Page excerpt —
I'm game, what the hell.


----------



## fished (Jan 18, 2020)

I'm in, if I'm not too late


----------



## Danno44 (Jan 18, 2020)

Also in please if still time.  Thanks!


----------



## Mike Pom (Jan 18, 2020)

In Please


----------



## doug7 (Jan 18, 2020)

If the draw hasn't occurred, please include me.
Also, good morning.


----------



## goldendogs (Jan 18, 2020)

I'm in  if it's not to late. thank you


----------



## dave17a (Jan 18, 2020)

IN!


----------



## SmokinAintEasy (Jan 18, 2020)

I’m in


View attachment 428577

[/QUOTE]


----------



## WildewoodBBQ (Jan 18, 2020)

Inkbirdbbq said:


> Sorry for the late reply. This time giveaway has ended!!!! The winner is
> W
> WildewoodBBQ
> Congrats friend.Please *contact me* to claim your prizes.Thanks for friends who entered.
> ...




Oh shit!!!! 

I’m not a loser anymore!!!!

Good luck to the next loser to break their loser streak!!!

Thank you so much, I am really looking forward to this!!

Thanks Inkbird!!


----------



## Inkbirdbbq (Jan 18, 2020)

WildewoodBBQ said:


> Oh shit!!!!
> 
> I’m not a loser anymore!!!!
> 
> ...


 No thanks need.


----------



## sawhorseray (Jan 19, 2020)

Congratulations WW! Even a blind squirrel finds a nut every now and then. RAY


----------



## Inkbirdbbq (Jan 19, 2020)

sawhorseray said:


> Congratulations WW! Even a blind squirrel finds a nut every now and then. RAY


Better luck next time giveaway!


----------



## smokerjim (Jan 19, 2020)

congrats wwbbq, I know you'll enjoy it.  thanks again to inkbird for another great giveaway.


----------



## Mike Pom (Jan 19, 2020)

thanks


----------

The problem — Write out everything in the giveaway thread from "## WildewoodBBQ (Jan" down to "friends who entered.", replacing "winner" with "champion".

Recorded information —
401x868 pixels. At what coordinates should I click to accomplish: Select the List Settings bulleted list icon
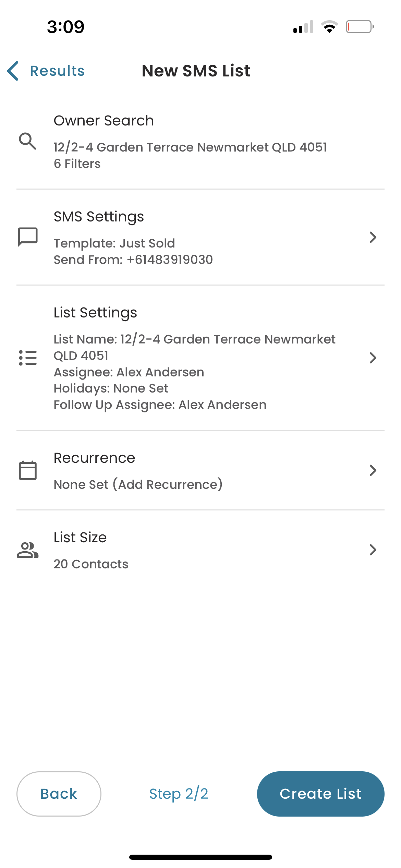[x=27, y=358]

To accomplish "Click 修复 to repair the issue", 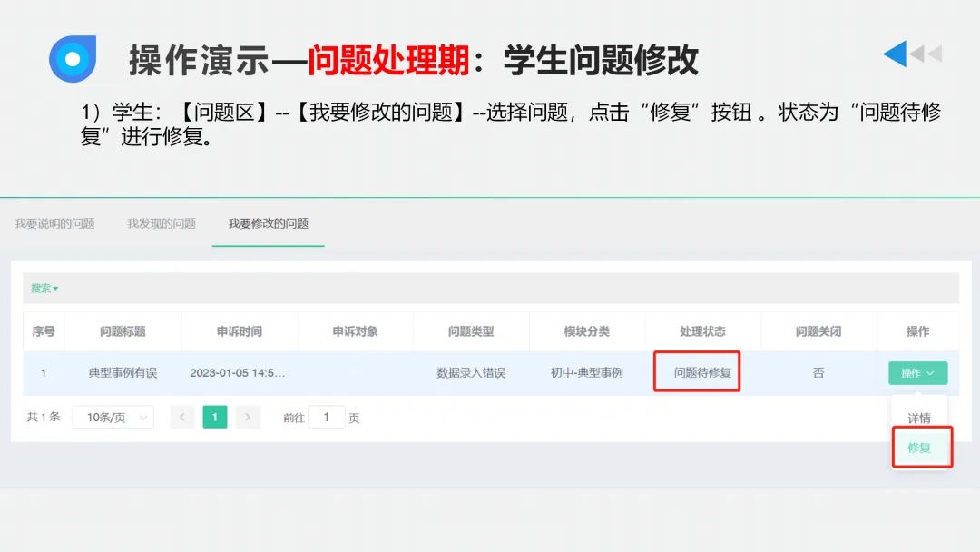I will point(920,447).
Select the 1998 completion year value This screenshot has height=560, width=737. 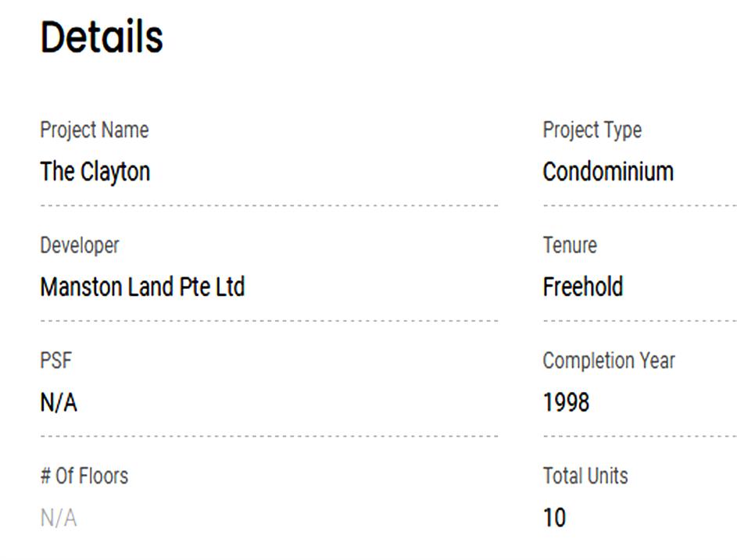pyautogui.click(x=566, y=403)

Reply —
## WildewoodBBQ (Jan 18, 2020)

Inkbirdbbq said:


> Sorry for the late reply. This time giveaway has ended!!!! The champion is
> W
> WildewoodBBQ
> Congrats friend.Please *contact me* to claim your prizes.Thanks for friends who entered.